Dietary fiber is a well-known substance that promotes digestive health and weight reduction. Not only that, but it also benefits diabetics. So what are you waiting for? Include these 7 high-fiber foods for diabetes in your diet right now.

1/8 Benefits of Fiber for Diabetes.

Fiber is a form of carbohydrate found in plant-based foods that the body cannot digest, allowing blood sugar levels to increase more slowly after meals. There are two forms of fiber: soluble and insoluble, both of which have significant advantages.

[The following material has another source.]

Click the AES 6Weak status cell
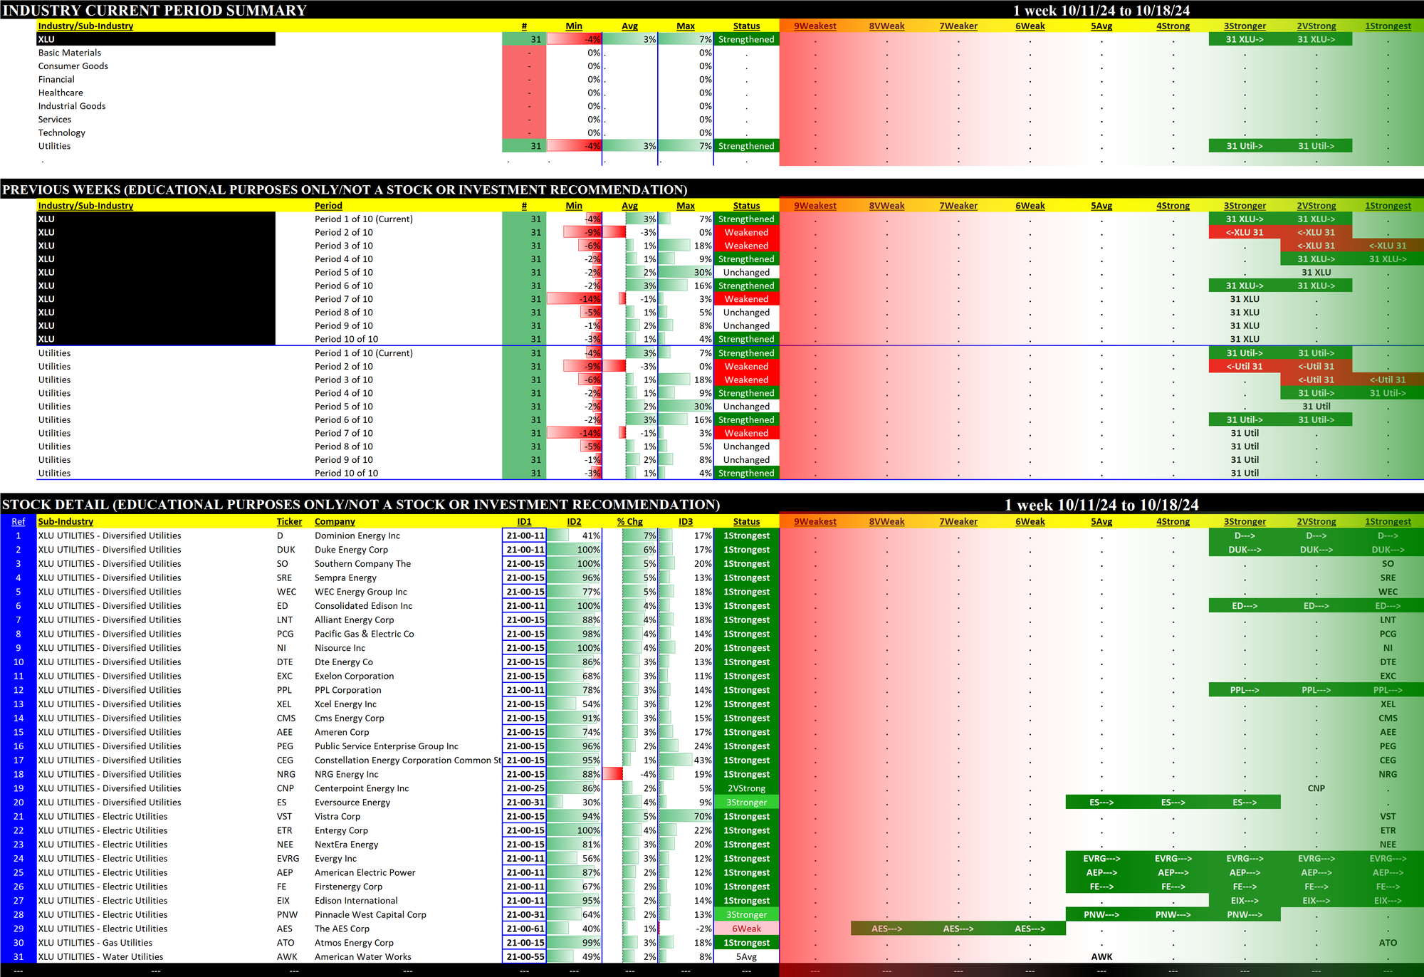The image size is (1424, 977). [x=746, y=929]
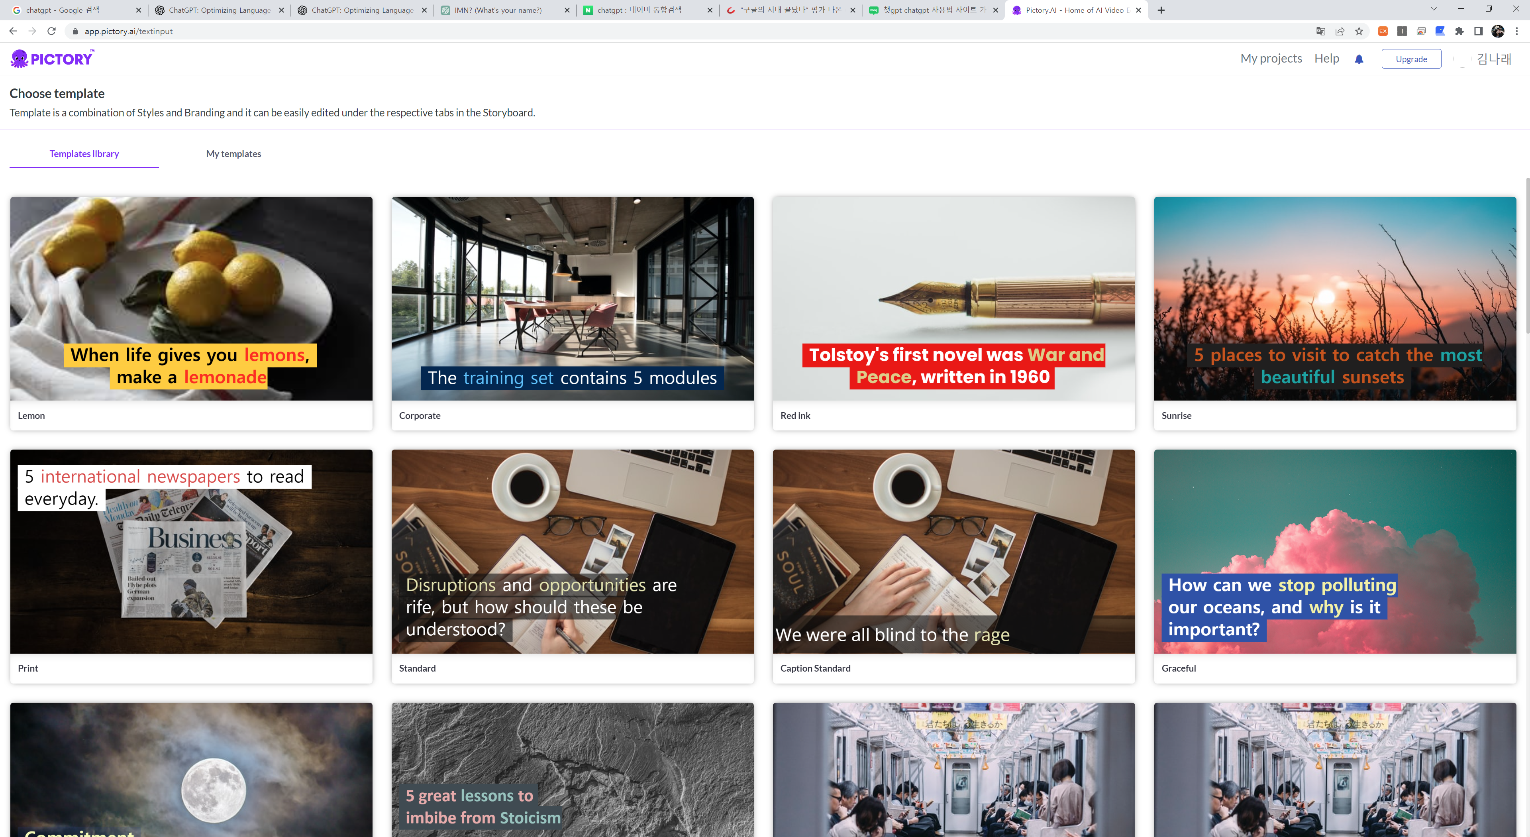Click the share page icon

[1339, 31]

A 2018 analysis published in the Journal of Chiropractic Medicine found that increasing fiber consumption can reduce fasting blood glucose levels. The American Diabetes Association advises that persons over 18 consume between 22 and 35 grams of fiber daily.

2/8 Avocado.

Avocados are not only tasty, but they also include beneficial fats and fiber. 100 grams (g) of avocado provides around 6.7 grams of fiber. Avocados include monounsaturated fats, which help benefit heart health and insulin sensitivity. Their creamy texture makes them a versatile ingredient that may be used in salads, smoothies, or spread over whole-grain toast. Furthermore, their low sugar content makes them an excellent alternative for people looking to control their blood sugar levels.

3/8 Lentils

A cooked cup of lentils has around 7.9 grams of fiber, making them a nutritional powerhouse. Lentils are excellent for controlling blood sugar levels due to their low glycemic index (GI) and high fiber content. Aside from this, lentils are excellent for diabetics since they are low in calories and fats and provide other vital nutrients like protein, iron, and folate.

4/8 Peas

Peas are a great source of fiber in addition to being a tasty ingredient in many recipes. There are around 8.8 grams of fiber in one cup of cooked peas. In addition to being high in vitamins A, C, and K, their inherent sweetness may improve the flavor of a variety of dishes. Peas can be steamed as a side dish or used to pasta meals or stir-fries. Pea fiber slows down digestion, which is good for controlling blood sugar.

5/8 Broccoli

A cup (90 g) of raw broccoli has around 2.2 g of fiber, making it a nutritious powerhouse. Rich in vitamins, minerals, and antioxidants, this cruciferous vegetable supports general health. Broccoli's high fiber content facilitates digestion and helps keep blood sugar levels steady. Broccoli can be added to salads, roasted, or steam-cooked. It is an excellent option for people who want to control their weight in addition to their diabetes because of its low calorie content.

6/8 Berries

Berries like strawberries, blueberries, and raspberries are not only tasty but also high in fiber and low in sugar. For example, 100 grams of raspberries contain around 6.5 grams of fiber. Berries include antioxidants, which can help reduce inflammation and enhance general health. They make an excellent snack, may be mixed into smoothies, or used as a topping for oatmeal or yogurt. Their natural sweetness gives a delightful pleasure while not raising blood sugar levels.

7/8 Pears.

Pears are a tasty, fiber-rich fruit, with around 6 grams of fiber per medium-sized pear. They are also rich in vitamin C and potassium. Pears can be eaten fresh or chopped into salads. Their high fiber content promotes feelings of fullness, which can assist with weight management—an important aspect of diabetes care. Eating pears with the skin on increases their fiber content, so eat them unpeeled whenever feasible.

8/8Barley and oatmeal.


Both barley and oatmeal are high in soluble fiber, which can help decrease cholesterol and improve blood sugar management. A cup of boiled barley has roughly 6 grams of fiber, whereas a half cup of oatmeal contains about 4 grams. These grains may be served as a substantial breakfast or mixed into soups and salads. The soluble fiber in these meals inhibits glucose absorption, making them especially useful to diabetics.